▶ _Stored records_:
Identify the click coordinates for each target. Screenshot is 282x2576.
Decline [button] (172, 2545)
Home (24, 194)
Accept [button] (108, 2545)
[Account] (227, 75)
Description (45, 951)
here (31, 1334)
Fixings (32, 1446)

▶ _What is being asked_:
Can you restate every record above word for word?

▶ _Expected output_:
Identify the click coordinates for each target. Screenshot is 282x2576.
Decline [button] (172, 2545)
Home (24, 194)
Accept [button] (108, 2545)
[Account] (227, 75)
Description (45, 951)
here (31, 1334)
Fixings (32, 1446)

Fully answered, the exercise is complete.